I laughed. “No, silly; I told you, she’s the horse I was grooming. She’s over there. Would you like to meet her?”
I stood up and called to Valentina, who walked straight over to me.
Mum’s face was a picture. It was a look of disbelief mixed with wonder as the big dappled grey sauntered on over and immediately put her velvety mouth on my hand. I patted her large grey face and looked into those large, dark and incredibly trusting eyes. “You don’t think I’m weird, do you?” I asked and, as if in direct response, she snickered.
“I don’t believe this,” Mum said very quietly, as she walked up to the huge mare and patted her long neck, shaking her head. “This is unreal.”

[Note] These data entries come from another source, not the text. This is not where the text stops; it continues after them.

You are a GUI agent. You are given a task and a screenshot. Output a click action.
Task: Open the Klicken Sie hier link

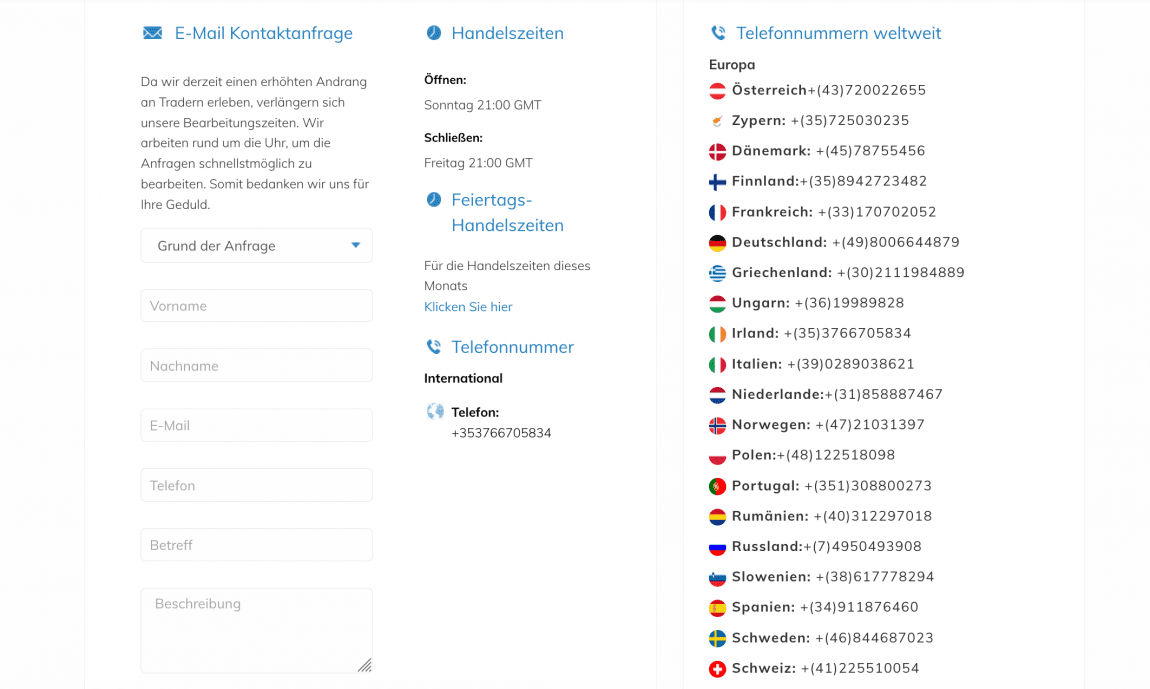click(468, 307)
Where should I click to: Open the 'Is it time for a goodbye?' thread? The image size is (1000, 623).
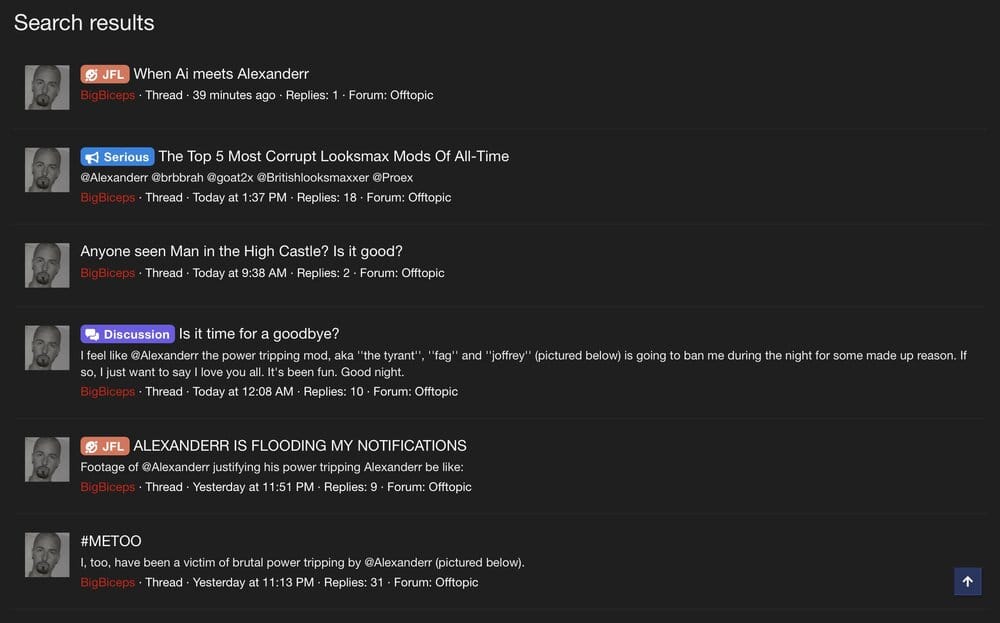coord(259,334)
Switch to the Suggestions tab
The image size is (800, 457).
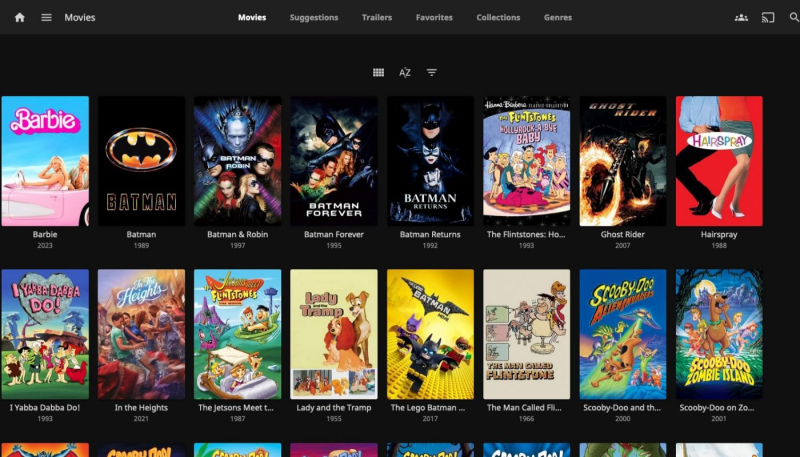click(314, 17)
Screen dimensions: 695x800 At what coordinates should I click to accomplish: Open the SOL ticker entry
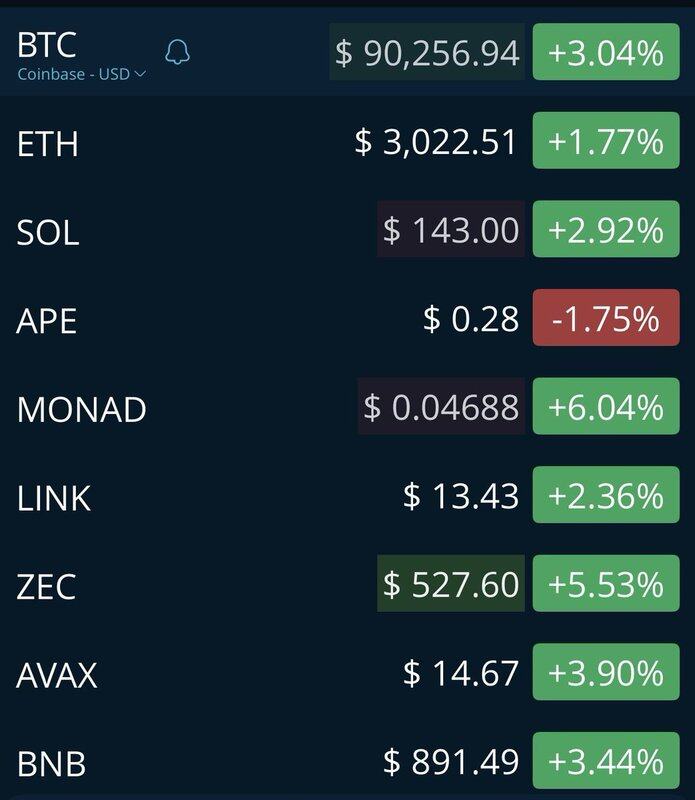[48, 231]
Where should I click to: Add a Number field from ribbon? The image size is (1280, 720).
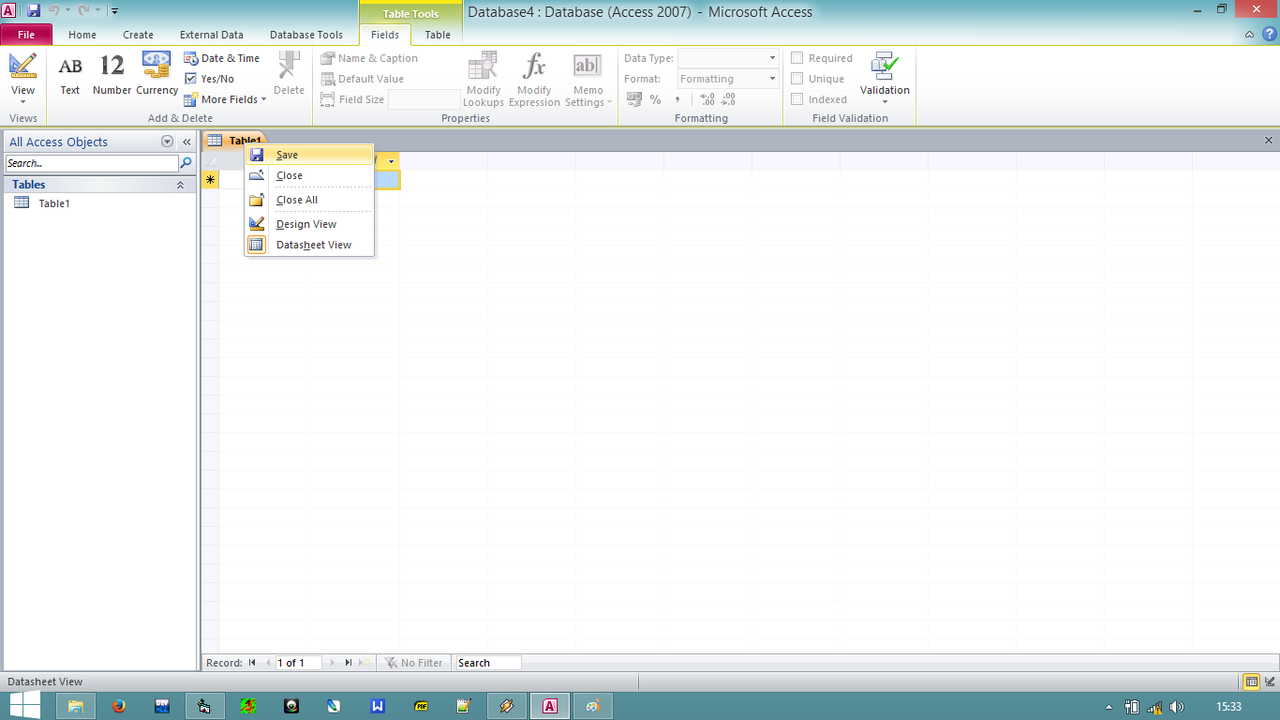pos(112,75)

I giggled. “Deirdre seems to think I’m going to take her away with me when we go.”
“Why does she think that?”
“You’ll see,” I replied with a knowing giggle.
“Actually, speaking of Deirdre, perhaps we’d better head back to the house. The others will be wondering where we’ve got to by now.”
We started up towards the gate and I glanced over my shoulder.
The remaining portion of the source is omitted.